ORFEL: super-fast detection of defamation or illegitimate promotion in online recommendation [PDF], by Gabriel Gimenes, Jose F Rodrigues Jr and Robson L F Cordeiro presents a system entitled Online-Recommendation Fraud ExcLuder (ORFEL). Though not the first work of its type undertaken in this field, ORFEL is unusual in that it seeks to identify both negative and positive types of fake reviews. Successfully picking lies out of the daily chatter of user-submitted reviews is genuinely a Big Data problem, and the report observes that ‘catching up these kinds of attacks is a challenging task, especially when there are millions of users and millions of evaluated products defining billion-scale interaction daily. In such at- tacks, multiple fake users interact with multiple products at random moments…in a way that their behavior is camouflaged in the middle of million-per-second legitimate interaction.’
With false reviews, both positive and negative, gradually eroding community trust in peer opinion at sites such as Amazon and TripAdvisor, reputation management is being forced to develop new technologies to identify commercial insincerity. Fake reviews at the TripAdvisor location and locale review site have got the company into trouble intermittently in recent years, with a scandal in 2011 and a prosecution and fine from the Italian government regarding PR mendacities masquerading as public opinion.

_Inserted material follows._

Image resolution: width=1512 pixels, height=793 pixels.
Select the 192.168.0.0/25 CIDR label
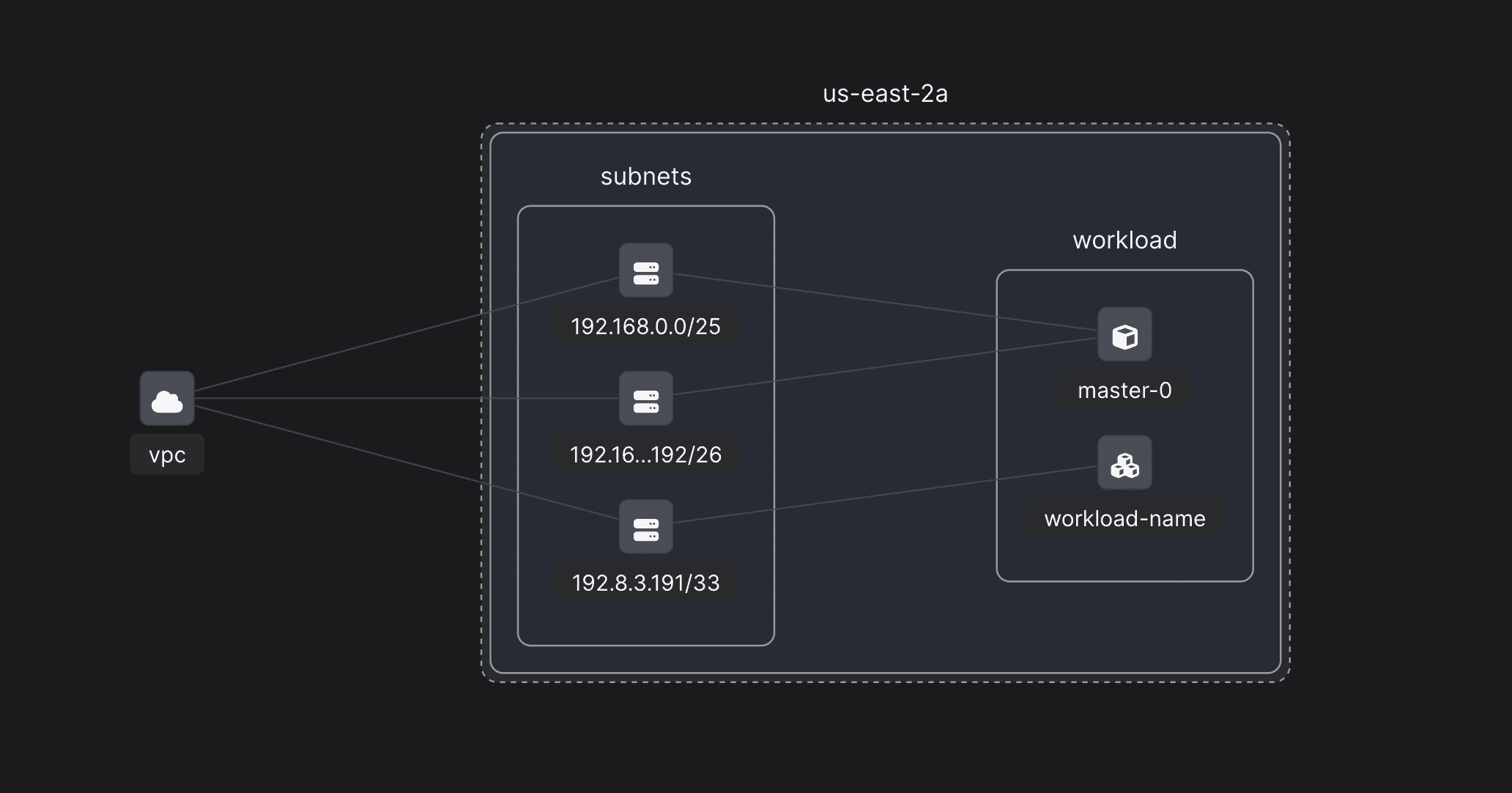pyautogui.click(x=646, y=327)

Gimenes et al concentrate on identifying lockstep behaviour, identifiable when groups of users coordinate their efforts and begin to interact with products at the same time. It’s a difficult vector to identify when an attack is made upon a newly-launched product which is likely in any case to be the subject of unusual review activity and general online attention. The primary method of individuating lockstep attacks begins with examining the patterns in this kind of extremely short-term cluster.ORFEL uses a vertex-centric algorithm which can individuate lockstep traces in web-scale graphs by use of parallel processing, and is among the first of newly-developed algorithms to employ this method. Since scalability and accuracy are essential to make meaningful identifications in such an avalanche of data, ORFEL tasks itself with equalling the efficiency of the cluster-based techniques that have hallmarked previous approaches. Since ORFEL’s signature has broader scope and ambit than other projects, it’s able to extend its accuracy of results to both ‘damaging’ and ‘boosting’ reviews.
Two of the datasets tested in the research were data sampled from Amazon – apposite timing, since the online retailing giant recently launched proceedings against over 1,000 fake online reviewers that it deemed to be damaging the integrity of its peer reviews community. The metrics go beyond ratings at obvious target communities such as Amazon, to take in collateral lockstep attacks via social networks such as Google+ and Facebook, and the attacks methods observed involve the stealing of credentials via malware, social engineering and the systematic creation of fake users.
In June the UK government’s Competition and Markets Authority published a report condemning the practice of companies using online marketing companies to place ‘arranged’ positive reviews, promising unlimited fines or even imprisonment for those who continue to breach the regulations.